== TEXTE PRÉSENTÉ ==
━━━━━━━━━━━━━━━━━━━━━━━━━━━━━━
On se forme l'esprit et le sentiment par les conversations, Pascal

mardi 19 novembre 2013

Les mésaventures du cerveau de Talleyrand

Extrait de Choses vues, dans lequel Victor Hugo relate avec une ironie toute voltairienne ce qu'il advint, après sa mort le 17 mai 1838, du corps de Talleyrand et d'une partie non négligeable de son organisme ou variation plaisante, quoique assez macabre, sur le thème de la vanité des choses humaines et de leurs grandeurs supposées :

Des médecins sont venus, et ont embaumé le cadavre. Pour cela, à la manière des Egyptiens, ils ont retiré les entrailles du ventre et le cerveau du crâne. La chose faite, après avoir transformé le prince de Talleyrand en momie dans une bière tapissée de satin blanc, ils se sont retirés, laissant sur la table la cervelle, cette cervelle qui avait pensé tant de choses, inspiré tant d'hommes, construit tant d'édifices, conduit deux révolutions, trompé vingt rois, contenu le monde. Les médecins partis, un valet est entré, il a vu ce qu'ils avaient laissé : Tiens ! ils ont oublié cela. Qu'en faire ? Il s'est souvenu qu'il y avait un égout dans la rue, il y est allé et a jeté ce cerveau dans cet égout.
Finis rerum

3 commentaires:

Emmanuel Gaudiot a dit…

Comme quoi Talleyrand, pas plus que son corps, n'est sa cervelle... Talleyrand est le "diable boiteux", notre histoire... c'est une chose à se dire lorsque l'on se regarde dans un miroir le matin: on peut se dire alors que l'important n'est pas ce que l'on voit, mais ce que l'on fera du jour qui s'ouvre. Ainsi, tant que notre cervelle est dans sa boîte, la balle est dans notre camp, c'est notre liberté. Merci Michel pour cet extrait hugolien qui est une magnifique chronique du XIX°siècle. Toujours de Hugo, je conseillerai la lecture de "Le Rhin" où fourmillent mille légendes et contes liés à ce fleuve, ainsi qu'un point de vue visionnaire sur ce qu'aura été le XX° siècle.
━━━━━━━━━━━━━━━━━━━━━━━━━━━━━━
== ENTRÉES RÉPERTORIÉES ==
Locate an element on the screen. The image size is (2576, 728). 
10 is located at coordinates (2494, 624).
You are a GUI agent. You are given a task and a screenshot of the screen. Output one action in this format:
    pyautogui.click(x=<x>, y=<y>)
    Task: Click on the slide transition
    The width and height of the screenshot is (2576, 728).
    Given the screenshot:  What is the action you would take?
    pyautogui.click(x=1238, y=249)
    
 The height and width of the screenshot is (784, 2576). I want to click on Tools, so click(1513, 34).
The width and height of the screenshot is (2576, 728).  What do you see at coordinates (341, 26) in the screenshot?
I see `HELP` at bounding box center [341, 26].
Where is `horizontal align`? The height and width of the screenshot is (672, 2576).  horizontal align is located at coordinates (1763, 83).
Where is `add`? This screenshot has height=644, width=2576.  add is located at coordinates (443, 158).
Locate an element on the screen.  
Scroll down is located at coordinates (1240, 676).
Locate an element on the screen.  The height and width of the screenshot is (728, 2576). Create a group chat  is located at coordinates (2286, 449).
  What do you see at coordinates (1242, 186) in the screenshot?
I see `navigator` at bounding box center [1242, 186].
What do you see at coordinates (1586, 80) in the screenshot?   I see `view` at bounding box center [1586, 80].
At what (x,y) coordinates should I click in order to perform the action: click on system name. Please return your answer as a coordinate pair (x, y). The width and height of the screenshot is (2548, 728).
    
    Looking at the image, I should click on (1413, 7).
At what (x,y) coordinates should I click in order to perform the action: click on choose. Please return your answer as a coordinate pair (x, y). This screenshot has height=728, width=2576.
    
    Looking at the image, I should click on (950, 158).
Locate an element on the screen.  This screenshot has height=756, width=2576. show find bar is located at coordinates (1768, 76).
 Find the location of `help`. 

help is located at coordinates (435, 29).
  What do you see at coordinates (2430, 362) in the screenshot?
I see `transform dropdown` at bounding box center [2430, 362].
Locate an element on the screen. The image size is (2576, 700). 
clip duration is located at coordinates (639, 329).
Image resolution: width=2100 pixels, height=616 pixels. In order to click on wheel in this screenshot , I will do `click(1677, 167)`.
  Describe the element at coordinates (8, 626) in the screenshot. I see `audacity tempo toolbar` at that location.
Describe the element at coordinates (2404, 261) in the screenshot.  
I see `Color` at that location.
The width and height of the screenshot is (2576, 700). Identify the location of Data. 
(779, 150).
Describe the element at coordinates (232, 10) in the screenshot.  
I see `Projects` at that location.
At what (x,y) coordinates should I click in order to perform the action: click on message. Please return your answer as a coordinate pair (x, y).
━━━━━━━━━━━━━━━━━━━━━━━━━━━━━━
== TRAVAIL DEMANDÉ ==
Dans le texte sur le cerveau de Talleyrand, où le valet a-t-il jeté ce cerveau ? Les items proviennent d'une autre source.

== RÉPONSE ATTENDUE ==
Dans un égout de la rue.